[What this exercise asks]
• a. Answer these questions using the essay on the collective unconscious:
(i) Whom does the writer name as the originator of the term "collective unconscious"?
(ii) What does the writer compare the collective unconscious to?
(iii) How is Amy related to the person called x?
• b. Copy word for word everything in the essay on the collective unconscious from "But everyone is" down to "are nevertheless limited.".

[Quoted passage]

......

I use the term "collective unconscious" from time to time in my hubs, so I thought I'd write a short essay explaining what I mean by the term. I may or may not be using the term in a way that is faithful to its originator Carl Jung [Swiss psychologist and founder of analytical psychoanalysis; 1875-1961]. Its hard to tell sometimes, frankly, the writing in academic philosophy/psychology books and journals can be so dense and convoluted and hard to understand.
Let me just tell you how I use the word. Let me start with an example, a simile. The collective unconscious is like your local public library. Your local free public lending library is a public institution supported by taxpayers like YOU and everyone else who works for a living. As a public institution supported by public money, we can say that, in a sense, all of the books in that library, all of the video tapes and CDs (music and movie), and all the newspapers and magazines, and all the non-take-out-able (I just invented the word 'non-take-out-able') reference materials, all belong to all of you of a certain city in which the library is located.
But everyone is an individual, and as such has their own particular areas and topics of interest. No one person, I shouldn't think, is interested in all of the topics covered by all of the books and other materials in the library. An individual's interests, however wide-ranging, are nevertheless limited.
So, x person is a citizen of y city and uses the public library where she lives. She has her own interests and borrows the books and other materials on those subjects. But she has friends, acquaintances, co-workers, and family who also use the library. They have other interests and their borrowing pattern matches these interests accordingly. In her interactions and conversations with these people, she (x) is INDIRECTLY influenced by the other topics and areas of concentration (that she does not engage in directly herself) via the people in her life who engage in them -- by way of the simple process of day-to-day socialization. Do we all agree with that?
For example, suppose our subject, x, is interested in baking (not cooking so much), basketball, stamp collecting, Buddhism, and conservative Republican politics. Suppose her (x's) cousin, Amy, is interested in bowling, knitting, archeology, and studying spiders. Now, in a reasonably close, affable relationship between these two, we would expect some kind of cross-fertilization, I should think.
I don't expect that Amy would become Buddhist, right-wing politics, or take up basketball and/or stamp collecting. Similarly, I would not expect x (let's call her Jill) to take up bowling, knitting, archeology, or the study of spiders. Nevertheless, I would expect some cross-fertilization, that is, the interests of the other would somehow be factored into the thinking, at least, of the other person. Does that make sense?
In this way, then, the citizens of y city are all full "owners" of all the materials in the public library -- and yet can only pursue a limited range of topics of individual interests; and yet at the same time can be influenced and influence others whose interests are outside of a given scope. Follow?

......

[Records on finding elements on screens]
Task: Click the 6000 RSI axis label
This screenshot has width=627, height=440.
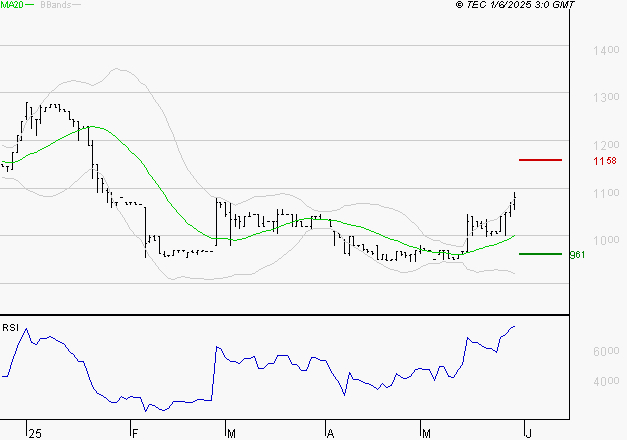Action: (x=603, y=352)
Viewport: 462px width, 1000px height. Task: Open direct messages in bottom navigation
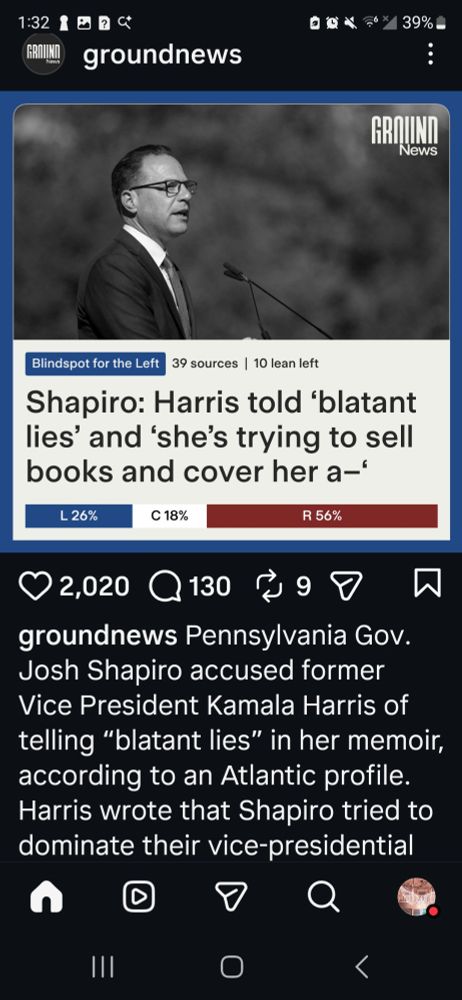[230, 898]
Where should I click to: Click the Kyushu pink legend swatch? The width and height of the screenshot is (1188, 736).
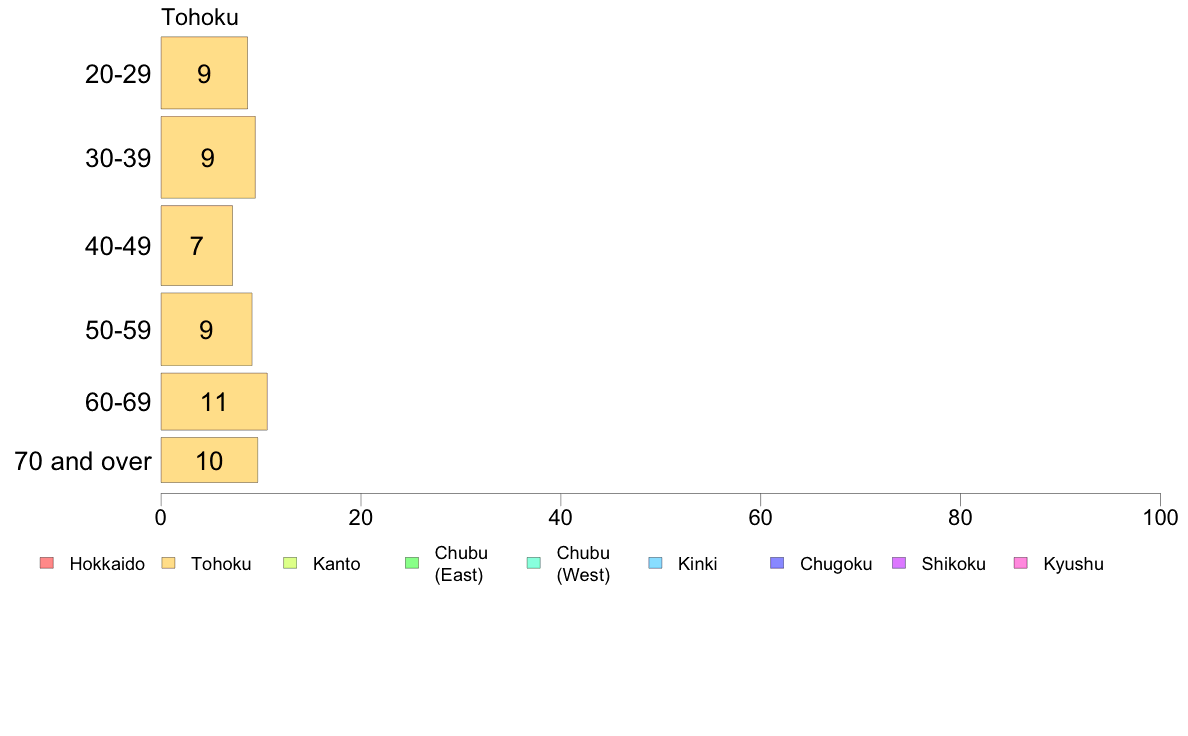pyautogui.click(x=1021, y=563)
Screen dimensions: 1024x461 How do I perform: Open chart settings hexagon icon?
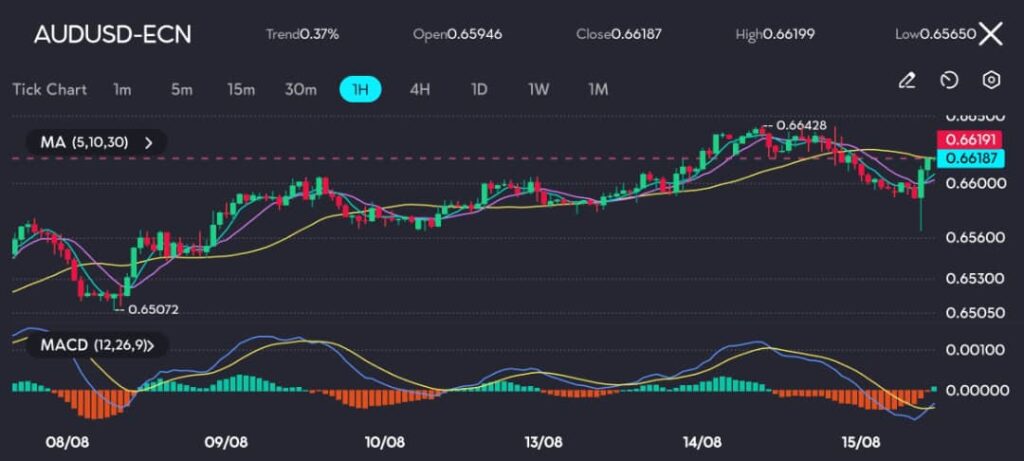[991, 80]
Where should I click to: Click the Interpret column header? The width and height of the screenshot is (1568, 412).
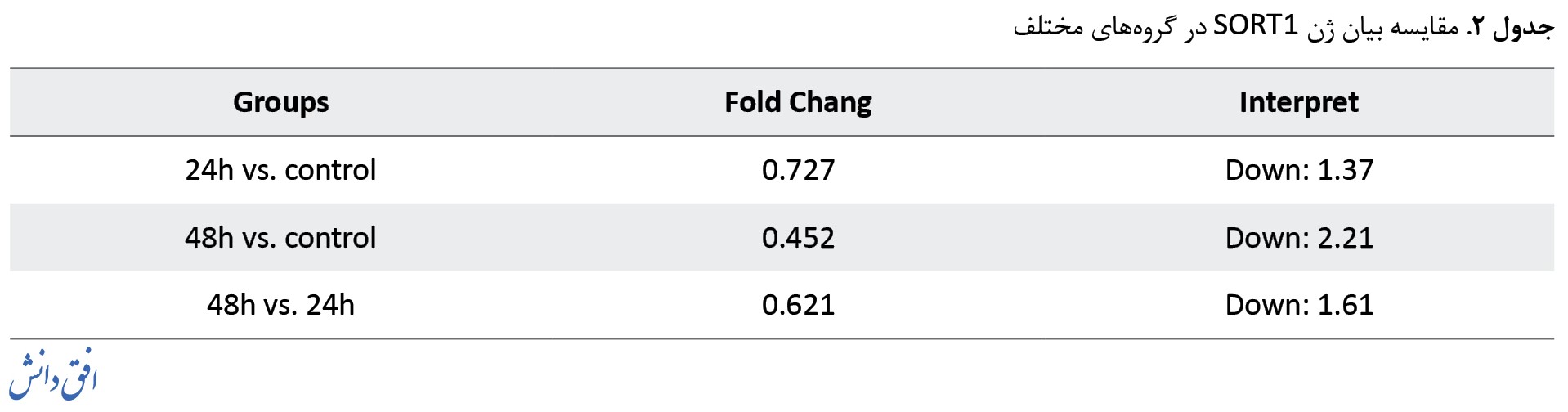pos(1298,102)
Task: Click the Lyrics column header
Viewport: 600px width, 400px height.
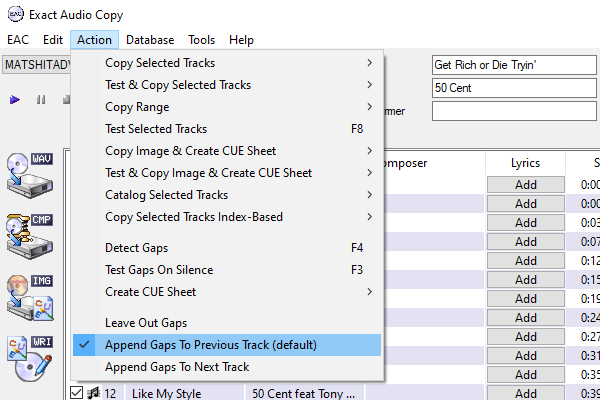Action: (x=525, y=163)
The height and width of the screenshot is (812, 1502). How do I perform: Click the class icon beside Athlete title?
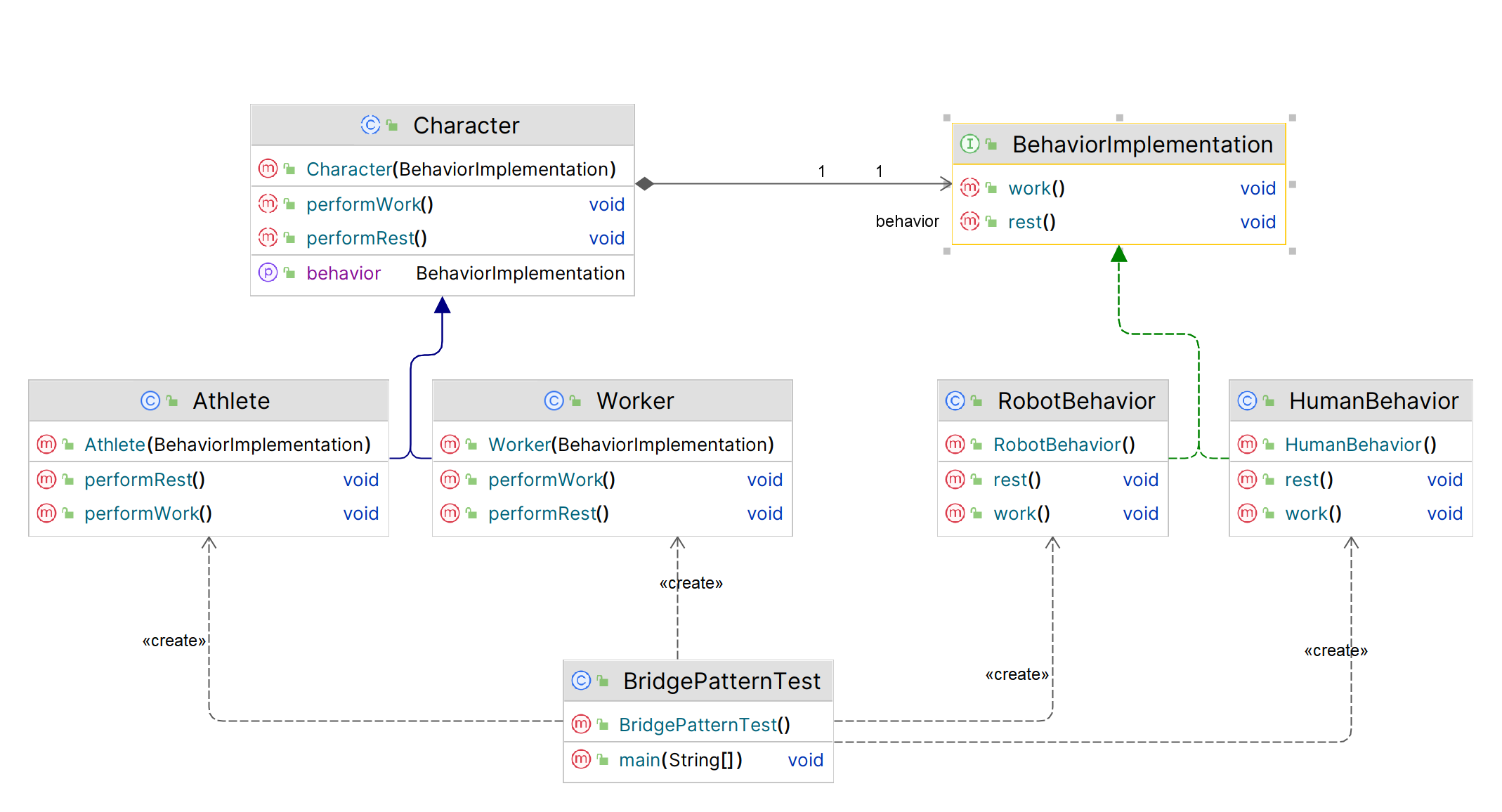coord(150,400)
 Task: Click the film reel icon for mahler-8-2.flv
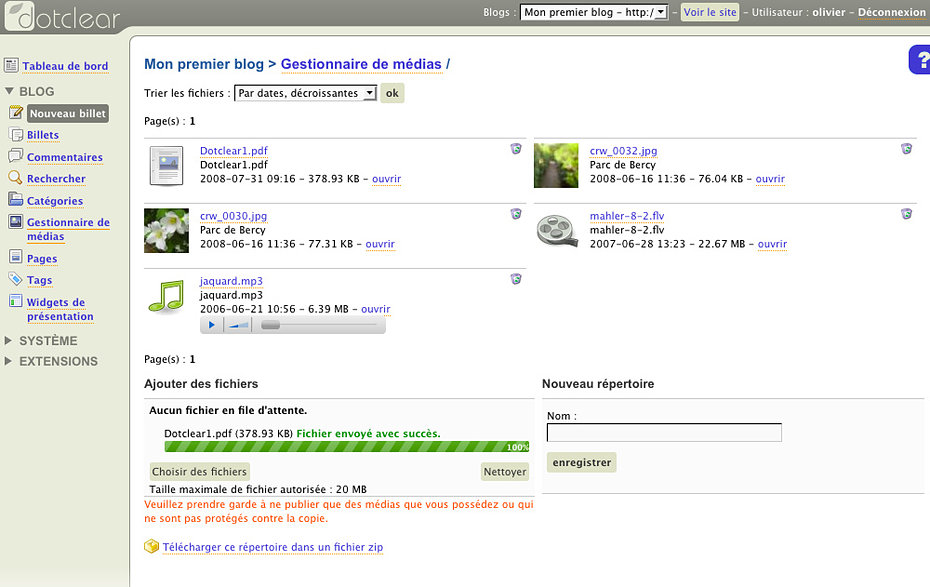pos(556,230)
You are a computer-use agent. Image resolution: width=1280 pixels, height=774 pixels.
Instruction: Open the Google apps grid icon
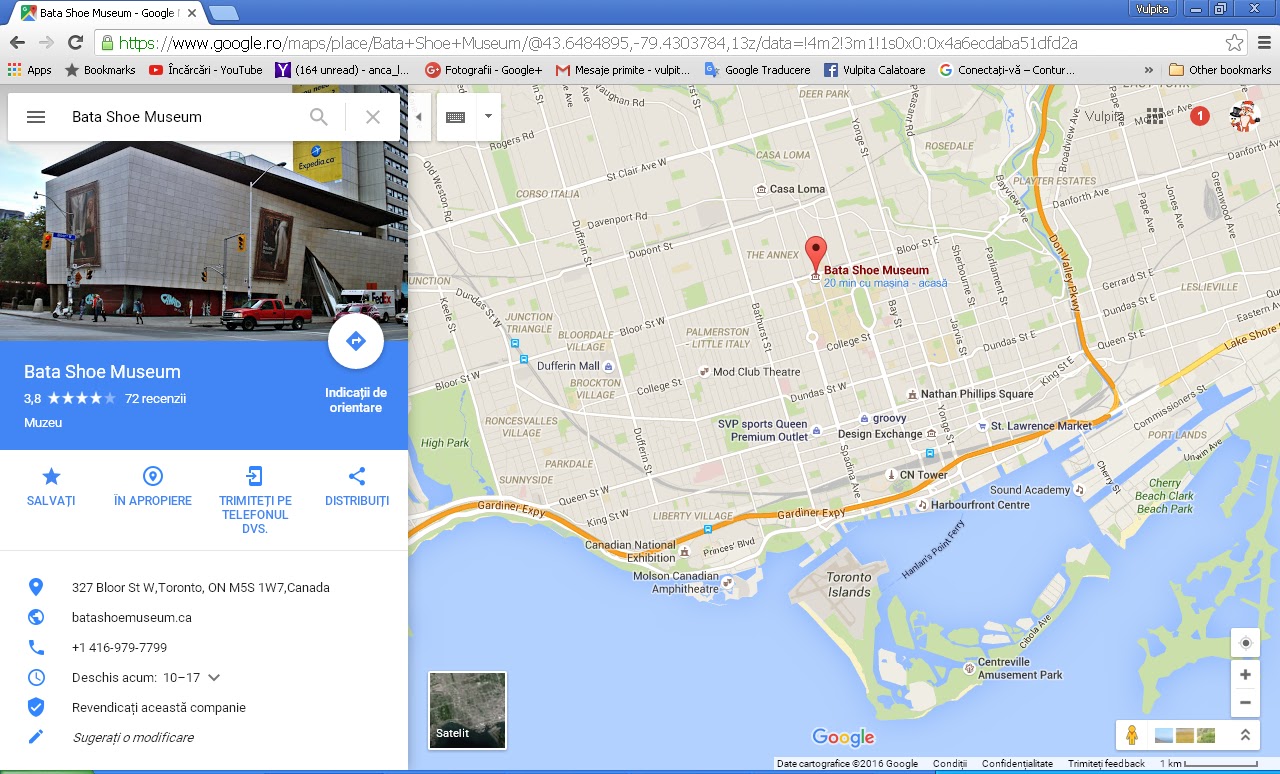(1155, 116)
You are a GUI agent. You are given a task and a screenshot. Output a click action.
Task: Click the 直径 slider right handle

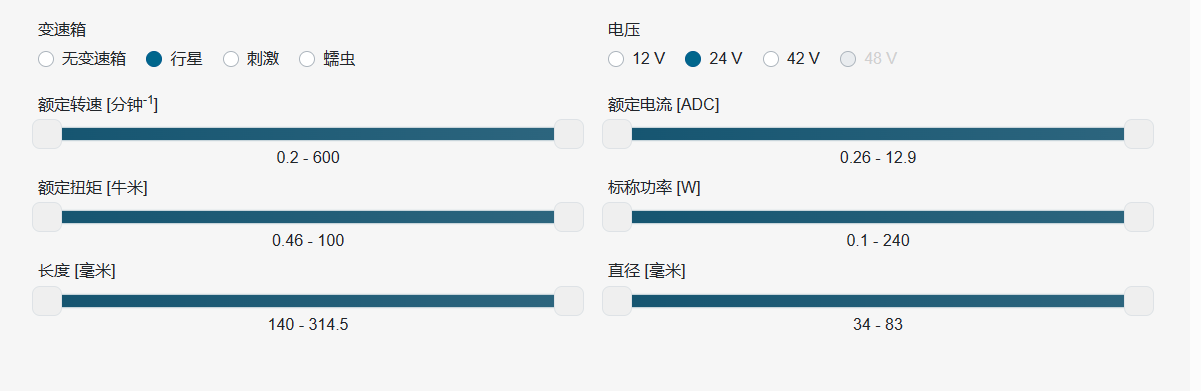1139,301
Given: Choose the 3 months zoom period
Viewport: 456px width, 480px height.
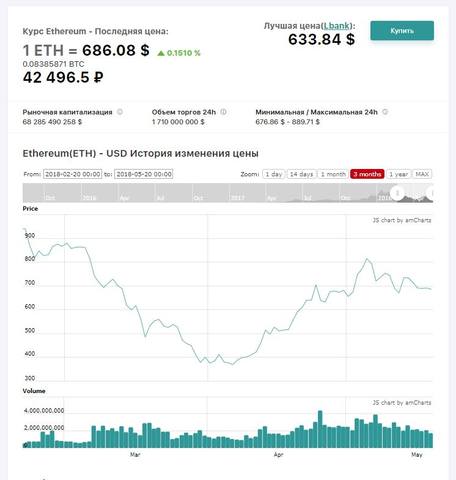Looking at the screenshot, I should [367, 174].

......

[Task solutions]
• a.
(i) Carl Jung
(ii) Your local public library
(iii) She is x's cousin.

• b.
But everyone is an individual, and as such has their own particular areas and topics of interest. No one person, I shouldn't think, is interested in all of the topics covered by all of the books and other materials in the library. An individual's interests, however wide-ranging, are nevertheless limited.